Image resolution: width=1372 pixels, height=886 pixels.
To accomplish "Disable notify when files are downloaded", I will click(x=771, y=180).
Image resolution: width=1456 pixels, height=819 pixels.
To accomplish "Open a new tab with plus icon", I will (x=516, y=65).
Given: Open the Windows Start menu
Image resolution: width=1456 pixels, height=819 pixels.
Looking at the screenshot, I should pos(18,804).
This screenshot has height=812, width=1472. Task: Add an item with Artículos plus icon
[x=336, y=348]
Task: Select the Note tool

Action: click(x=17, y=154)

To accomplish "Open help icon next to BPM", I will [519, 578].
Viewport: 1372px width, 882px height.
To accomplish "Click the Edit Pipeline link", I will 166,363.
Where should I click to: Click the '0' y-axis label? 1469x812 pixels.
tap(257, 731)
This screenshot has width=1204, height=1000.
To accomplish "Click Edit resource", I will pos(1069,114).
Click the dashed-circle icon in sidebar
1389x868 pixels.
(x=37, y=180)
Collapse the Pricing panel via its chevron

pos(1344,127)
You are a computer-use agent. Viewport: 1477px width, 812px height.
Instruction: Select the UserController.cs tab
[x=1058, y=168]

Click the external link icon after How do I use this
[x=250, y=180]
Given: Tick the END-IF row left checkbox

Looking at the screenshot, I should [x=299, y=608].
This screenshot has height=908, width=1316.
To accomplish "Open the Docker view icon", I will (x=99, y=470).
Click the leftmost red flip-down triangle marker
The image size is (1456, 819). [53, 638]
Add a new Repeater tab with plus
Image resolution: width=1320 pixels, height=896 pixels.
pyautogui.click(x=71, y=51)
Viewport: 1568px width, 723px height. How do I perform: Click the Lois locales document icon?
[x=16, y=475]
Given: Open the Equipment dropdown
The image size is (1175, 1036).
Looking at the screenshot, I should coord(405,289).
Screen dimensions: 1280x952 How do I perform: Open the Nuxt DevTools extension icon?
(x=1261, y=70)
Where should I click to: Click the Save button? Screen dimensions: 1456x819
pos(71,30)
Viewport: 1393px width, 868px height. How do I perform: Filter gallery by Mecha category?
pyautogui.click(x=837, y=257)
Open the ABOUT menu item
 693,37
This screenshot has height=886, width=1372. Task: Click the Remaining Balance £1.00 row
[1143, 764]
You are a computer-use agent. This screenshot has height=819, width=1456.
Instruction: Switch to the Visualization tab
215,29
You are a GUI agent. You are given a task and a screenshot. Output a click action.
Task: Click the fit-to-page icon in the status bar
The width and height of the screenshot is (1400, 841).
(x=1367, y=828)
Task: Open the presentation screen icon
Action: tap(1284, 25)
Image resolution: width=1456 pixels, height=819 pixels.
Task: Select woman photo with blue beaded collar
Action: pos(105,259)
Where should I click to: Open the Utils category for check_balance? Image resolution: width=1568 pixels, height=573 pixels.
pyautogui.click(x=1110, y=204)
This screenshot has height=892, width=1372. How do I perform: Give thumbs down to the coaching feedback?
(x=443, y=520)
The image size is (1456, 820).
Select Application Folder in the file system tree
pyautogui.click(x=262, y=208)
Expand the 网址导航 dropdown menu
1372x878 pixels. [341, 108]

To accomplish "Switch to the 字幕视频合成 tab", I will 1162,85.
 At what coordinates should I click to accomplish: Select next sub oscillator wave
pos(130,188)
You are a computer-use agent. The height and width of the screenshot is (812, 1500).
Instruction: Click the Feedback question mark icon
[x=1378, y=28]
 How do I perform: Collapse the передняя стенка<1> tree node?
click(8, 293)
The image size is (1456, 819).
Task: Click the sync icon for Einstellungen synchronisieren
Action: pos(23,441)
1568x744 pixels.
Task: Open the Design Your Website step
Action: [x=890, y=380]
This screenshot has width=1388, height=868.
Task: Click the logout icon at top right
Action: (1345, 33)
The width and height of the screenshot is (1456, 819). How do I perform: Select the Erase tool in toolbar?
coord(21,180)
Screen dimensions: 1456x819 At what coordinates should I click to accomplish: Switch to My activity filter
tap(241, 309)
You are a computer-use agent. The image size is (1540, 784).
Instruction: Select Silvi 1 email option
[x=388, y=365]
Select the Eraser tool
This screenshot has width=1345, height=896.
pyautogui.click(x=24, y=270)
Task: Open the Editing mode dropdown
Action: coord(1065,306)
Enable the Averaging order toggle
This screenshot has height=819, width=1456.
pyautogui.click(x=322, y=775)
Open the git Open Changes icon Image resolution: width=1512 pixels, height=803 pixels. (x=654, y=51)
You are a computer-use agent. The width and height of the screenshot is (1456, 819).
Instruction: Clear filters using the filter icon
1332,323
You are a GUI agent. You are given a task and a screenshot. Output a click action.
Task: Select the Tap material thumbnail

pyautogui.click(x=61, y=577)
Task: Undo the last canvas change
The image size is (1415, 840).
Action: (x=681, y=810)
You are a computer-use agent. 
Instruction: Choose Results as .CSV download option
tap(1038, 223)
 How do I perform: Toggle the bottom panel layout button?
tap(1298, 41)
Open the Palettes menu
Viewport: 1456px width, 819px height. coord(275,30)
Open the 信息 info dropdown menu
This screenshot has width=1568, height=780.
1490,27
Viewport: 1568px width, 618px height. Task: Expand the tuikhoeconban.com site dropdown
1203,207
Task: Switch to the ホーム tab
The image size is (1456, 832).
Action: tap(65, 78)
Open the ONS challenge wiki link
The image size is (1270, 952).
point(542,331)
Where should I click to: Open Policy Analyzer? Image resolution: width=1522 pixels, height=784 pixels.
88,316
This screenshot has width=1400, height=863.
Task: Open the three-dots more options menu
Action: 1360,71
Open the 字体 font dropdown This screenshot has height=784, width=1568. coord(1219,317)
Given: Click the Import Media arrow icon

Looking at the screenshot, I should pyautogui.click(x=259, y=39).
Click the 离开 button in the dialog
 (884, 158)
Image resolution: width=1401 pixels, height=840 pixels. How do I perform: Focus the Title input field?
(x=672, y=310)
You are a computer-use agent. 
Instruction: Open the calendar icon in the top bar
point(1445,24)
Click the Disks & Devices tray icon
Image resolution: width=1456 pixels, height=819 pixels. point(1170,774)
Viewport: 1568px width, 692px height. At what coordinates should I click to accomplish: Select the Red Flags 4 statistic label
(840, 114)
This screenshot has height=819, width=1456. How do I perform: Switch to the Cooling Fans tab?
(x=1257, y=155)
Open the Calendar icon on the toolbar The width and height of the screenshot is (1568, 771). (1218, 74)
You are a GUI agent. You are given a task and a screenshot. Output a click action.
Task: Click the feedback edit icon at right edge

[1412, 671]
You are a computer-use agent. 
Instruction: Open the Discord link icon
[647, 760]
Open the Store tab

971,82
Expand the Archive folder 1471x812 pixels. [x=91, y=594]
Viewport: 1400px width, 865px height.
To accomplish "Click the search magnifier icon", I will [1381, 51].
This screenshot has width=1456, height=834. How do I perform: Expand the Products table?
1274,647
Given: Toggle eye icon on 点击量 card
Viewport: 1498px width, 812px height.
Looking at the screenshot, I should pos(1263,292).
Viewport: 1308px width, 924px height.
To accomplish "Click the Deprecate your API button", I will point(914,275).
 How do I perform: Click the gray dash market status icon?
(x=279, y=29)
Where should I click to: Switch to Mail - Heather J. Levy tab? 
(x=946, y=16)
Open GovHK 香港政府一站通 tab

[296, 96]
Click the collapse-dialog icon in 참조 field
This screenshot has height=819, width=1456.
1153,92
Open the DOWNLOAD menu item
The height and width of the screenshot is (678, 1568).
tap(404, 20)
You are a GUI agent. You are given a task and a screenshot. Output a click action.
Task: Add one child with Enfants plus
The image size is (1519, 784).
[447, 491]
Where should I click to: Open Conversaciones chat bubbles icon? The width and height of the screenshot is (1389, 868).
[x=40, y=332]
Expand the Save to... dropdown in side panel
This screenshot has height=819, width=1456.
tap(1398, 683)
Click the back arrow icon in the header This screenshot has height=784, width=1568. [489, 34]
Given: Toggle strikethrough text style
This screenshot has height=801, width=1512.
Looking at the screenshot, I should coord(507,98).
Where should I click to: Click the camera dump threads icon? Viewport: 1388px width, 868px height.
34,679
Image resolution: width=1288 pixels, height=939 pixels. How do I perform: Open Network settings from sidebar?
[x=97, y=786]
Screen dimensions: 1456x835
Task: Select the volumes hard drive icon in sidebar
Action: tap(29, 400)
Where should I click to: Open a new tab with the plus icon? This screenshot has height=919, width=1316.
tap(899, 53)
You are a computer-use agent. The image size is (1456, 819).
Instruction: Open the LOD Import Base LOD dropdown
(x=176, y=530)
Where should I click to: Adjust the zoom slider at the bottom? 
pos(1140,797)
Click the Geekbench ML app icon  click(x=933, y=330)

*EXERCISE*
Present each line from the listing that holds the string "computer".

*TASK SOLUTION*
You are a computer-use agent. Viewport: 1477px width, 812px height.
You are a computer-use agent. This screenshot has height=819, width=1456.
You are a computer-use agent. The height and width of the screenshot is (812, 1500).
You are a computer-use agent. The image size is (1540, 784).
You are a computer-use agent. The width and height of the screenshot is (1456, 819).
You are a computer-use agent. 
You are a computer-use agent. 
You are a computer-use agent. 
You are a computer-use agent. The image size is (1456, 819).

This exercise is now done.